Documento:
“We face the path of time”: A Chama Inapagável do Grunge

Escrito por Pedro Fonseca

“A relação do Homem com o tempo seria, em última instância, uma oportunidade de expressão do “eu” profundo, uma manifestação autêntica dos nossos sentimentos mais genuínos.”

A relação do Homem com o tempo nunca foi pacífica. Somos seres perecíveis e temos a perfeita noção disso. Mas, como as sociedades humanas possuem memória e história, também sabemos que a morte não tem de significar necessariamente o nosso desaparecimento completo do mundo dos vivos.

Material apresentado:
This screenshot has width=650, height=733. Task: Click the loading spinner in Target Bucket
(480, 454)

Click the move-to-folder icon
...
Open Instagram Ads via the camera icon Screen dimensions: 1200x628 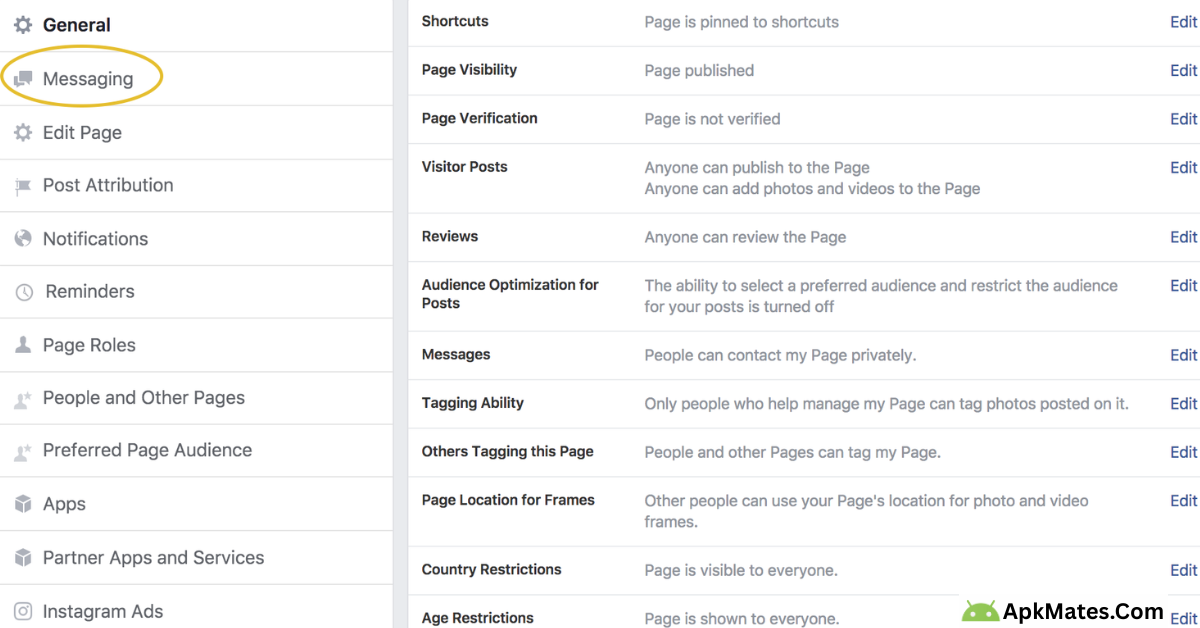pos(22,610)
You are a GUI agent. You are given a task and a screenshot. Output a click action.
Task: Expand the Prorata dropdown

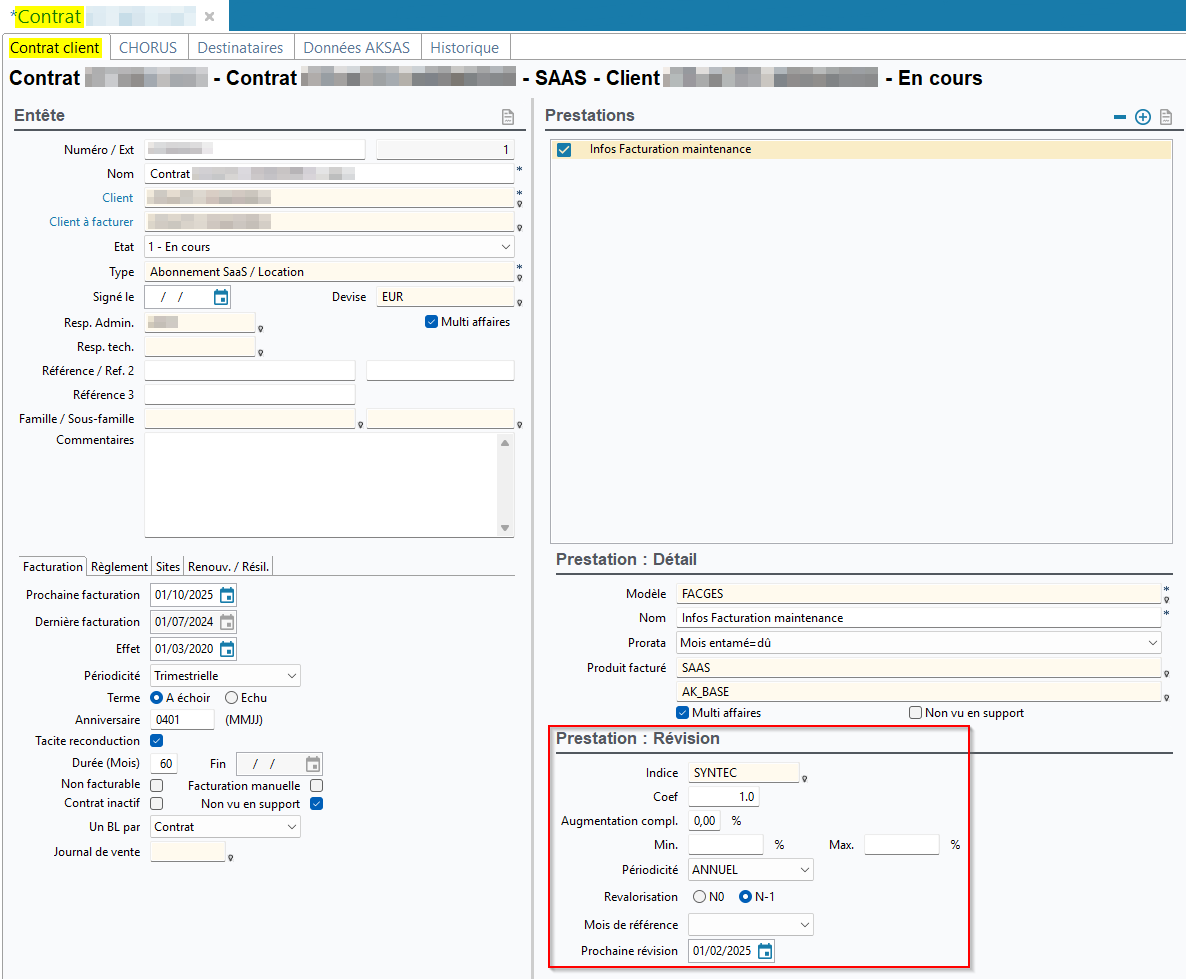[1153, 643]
...
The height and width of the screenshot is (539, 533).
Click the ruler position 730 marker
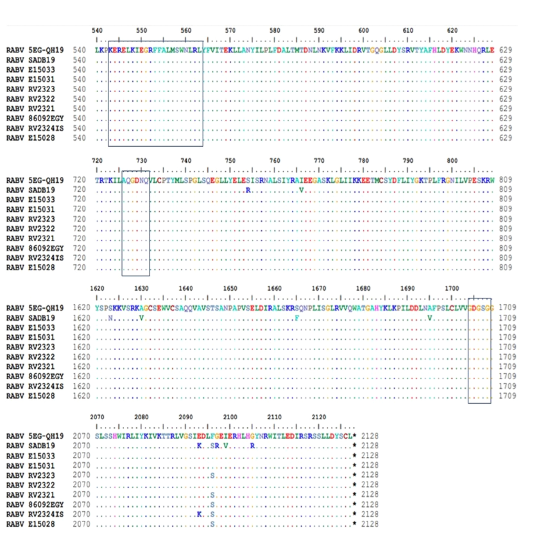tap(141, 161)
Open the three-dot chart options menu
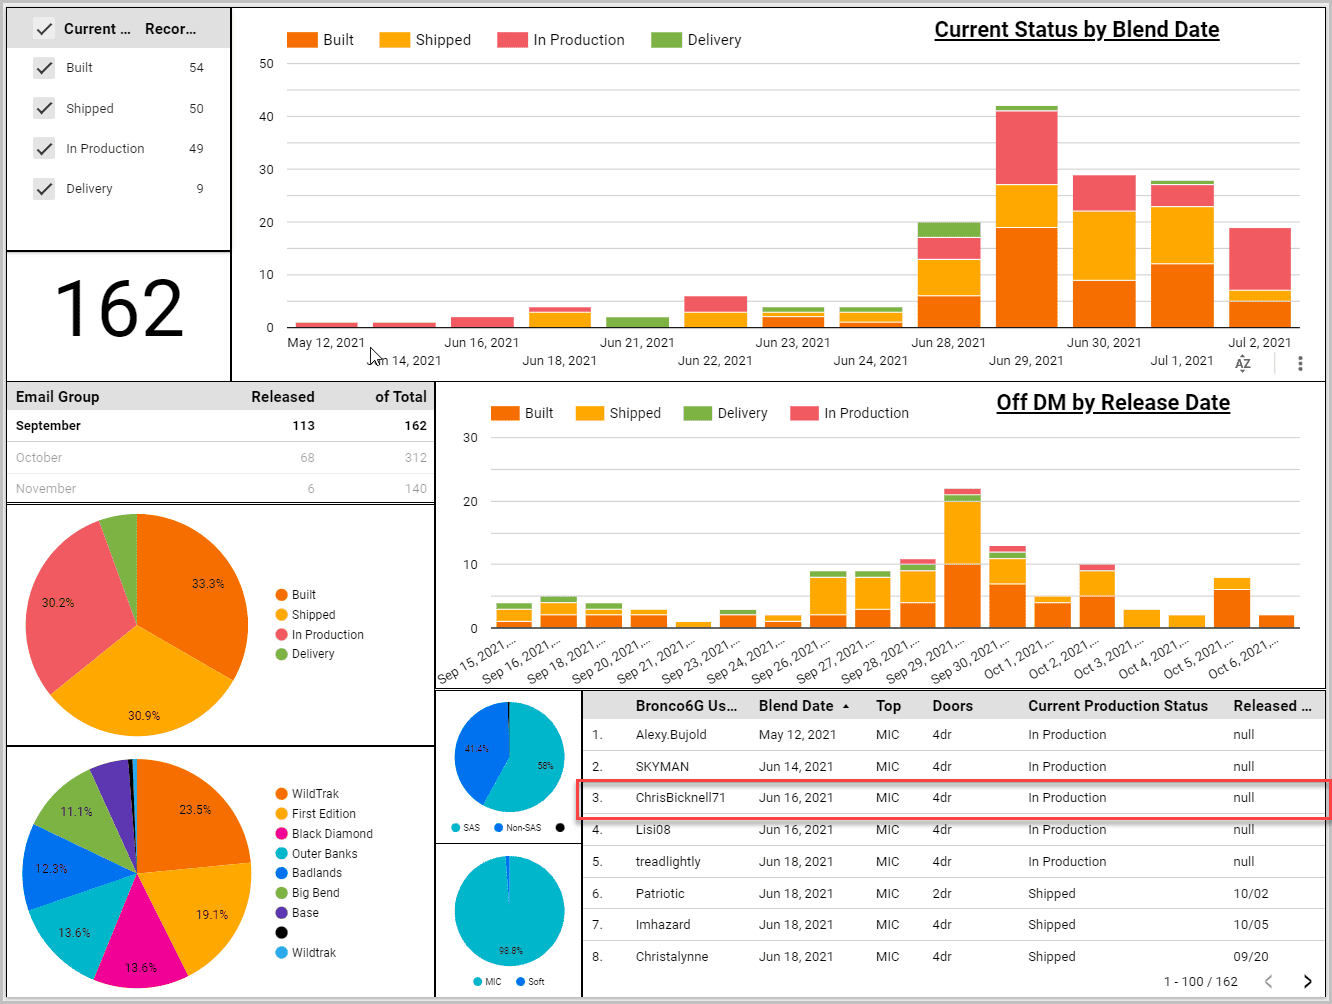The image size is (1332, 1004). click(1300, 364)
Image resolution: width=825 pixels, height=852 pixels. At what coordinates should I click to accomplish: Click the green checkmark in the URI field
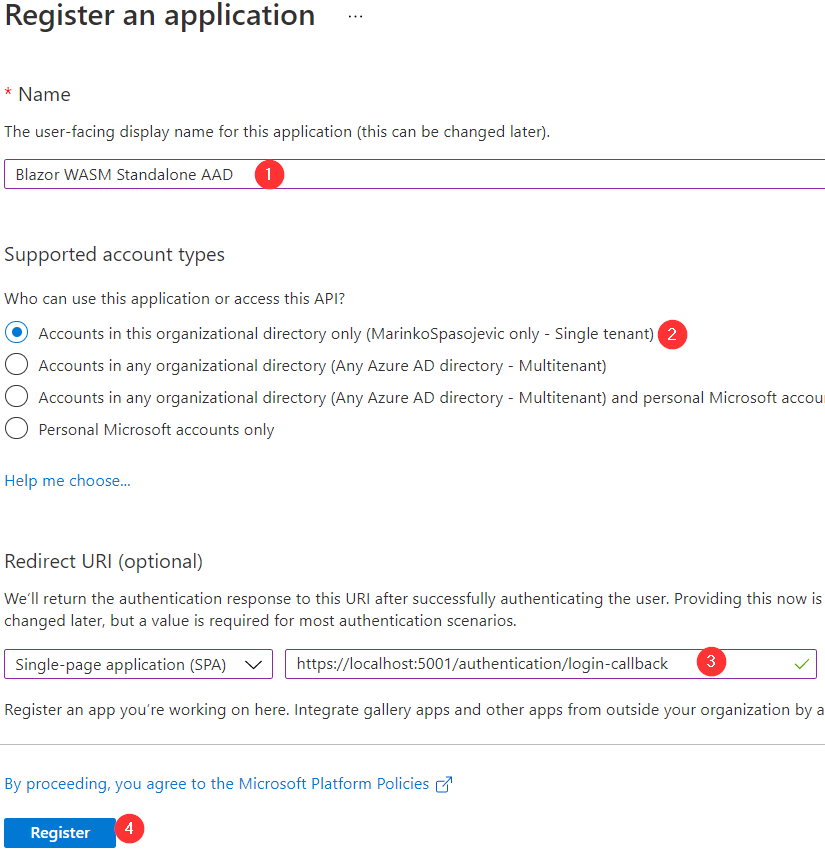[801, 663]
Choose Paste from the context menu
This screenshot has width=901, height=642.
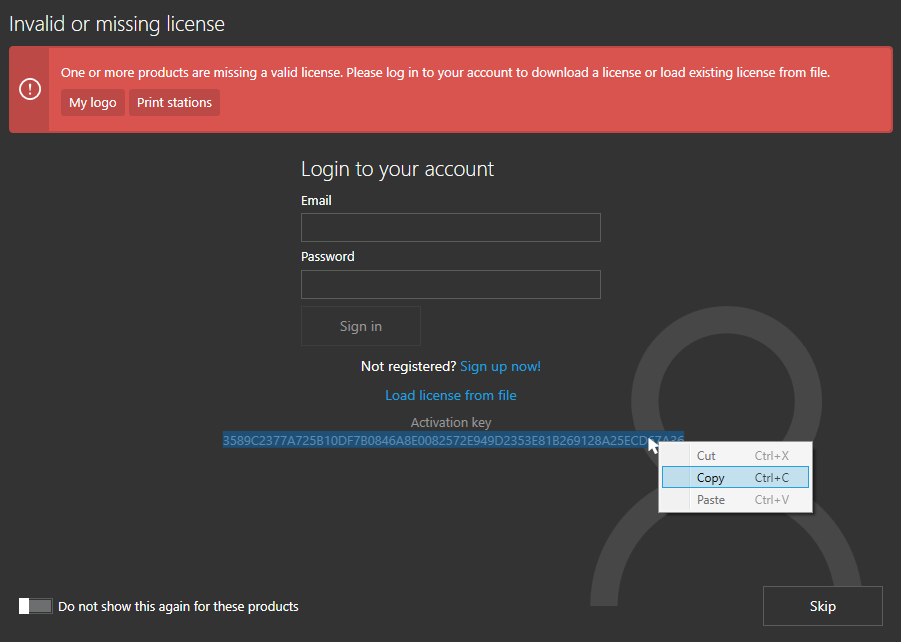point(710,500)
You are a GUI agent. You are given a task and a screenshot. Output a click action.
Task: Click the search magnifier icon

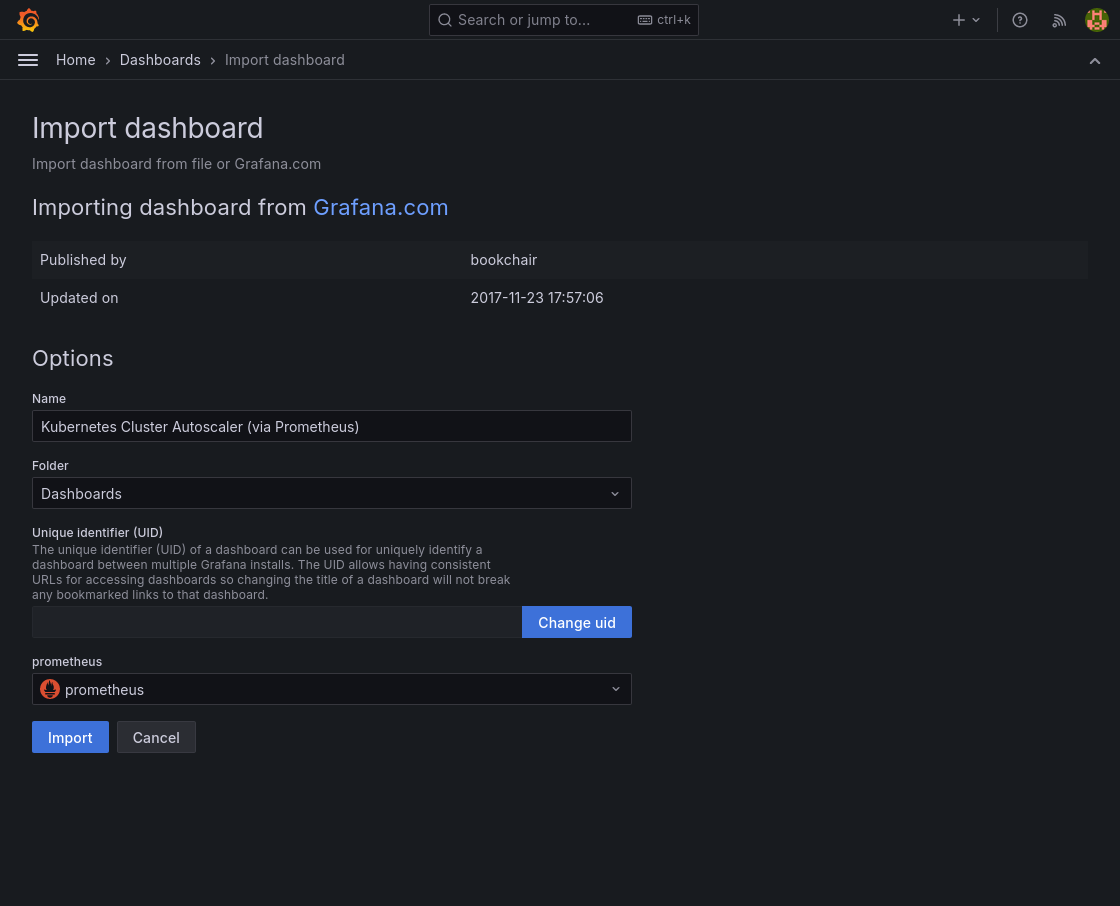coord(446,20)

Requisitos das tarefas:
1. Diga se cada uma das afirmações seguintes está de acordo com o texto sobre o grunge, respondendo sim ou não e citando literalmente as palavras do texto que o decidem.
(a) A relação do Homem com o tempo sempre foi pacífica.
(b) Os seres humanos sabem que são perecíveis.
(c) A morte significa necessariamente o nosso desaparecimento completo do mundo dos vivos.
2. Escreva a continuação do texto sobre o grunge a partir da última frase apresentada.
O material tem origem numa fonte diferente.

Respostas às tarefas:
1.
(a) Não: "A relação do Homem com o tempo nunca foi pacífica."
(b) Sim: "Somos seres perecíveis e temos a perfeita noção disso."
(c) Não: "também sabemos que a morte não tem de significar necessariamente o nosso desaparecimento completo do mundo dos vivos."

2.
“A Ilíada” de Homero, um dos pilares fundadores da cultura ocidental, tem como personagem principal Aquiles, o guerreiro destemido que aceitou participar numa guerra de onde saberia que não regressaria com vida, para que os seus feitos heroicos fossem recordados pelas gerações vindouras até ao fim dos tempos. A opção de Aquiles cristalizou o estádio mais aproximado da imortalidade a que os seres humanos podem aspirar.
Apesar da sua dimensão apelativa, nem todos se seduziram por essa imortalidade relativa que o tempo pode oferecer. O poeta francês Charles Baudelaire, por exemplo, apelava mesmo à fuga da condição de escravo-mártir do tempo através de todas as opções de embriaguez disponíveis: «Embriagai-vos sem cessar! Com vinho, poesia, virtude! Como quiserdes!».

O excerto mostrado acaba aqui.